In the summer of 2015, Anna Jermolaewa traveled throughout Ukraine documenting empty or repurposed pedestals that had once displayed statues of Vladimir Lenin. Leninopad, or “Leninfall”—a term coined to describe the systematic toppling of monuments to the revolutionary leader—was the most visible manifestation of the state-instituted process of “decommunization” introduced in Ukraine by government decree in May of 2015. By the following year, more than thirteen hundred Lenin statues had been removed from civic areas, and nearly one thousand villages and cities had been renamed.
This exhibition focuses on the video component of Jermolaewa’s Leninopad project. To locate the pedestals, Jermolaewa relies on directions from the people she meets, whom she urges to reflect on the demise of Ukraine’s communist monuments. “Is it a pity?” she asks.
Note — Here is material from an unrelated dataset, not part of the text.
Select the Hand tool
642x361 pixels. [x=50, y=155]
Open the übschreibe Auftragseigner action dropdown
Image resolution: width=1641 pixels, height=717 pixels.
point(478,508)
The resulting commentaries range from expressions of bemusement and resignation to resentment and disillusion. One passerby blames Lenin for Holodomor, the 1932–33 famine of genocidal proportions that was caused by Joseph Stalin’s policies. Erected in the post–World War II era, statues of Lenin promoted allegiance to the socialist state by commemorating its revolutionary origins. Most of the older residents whom Jermolaewa encounters are aggrieved by the expunging of their past, although a young woman echoes their frustrations. “History is history,” she protests. “We can’t change it.”
Anna Jermolaewa: Leninopad is presented in conjunction with the 2016–17 theme of “Revolutions” organized by the Center for the Arts and Humanities.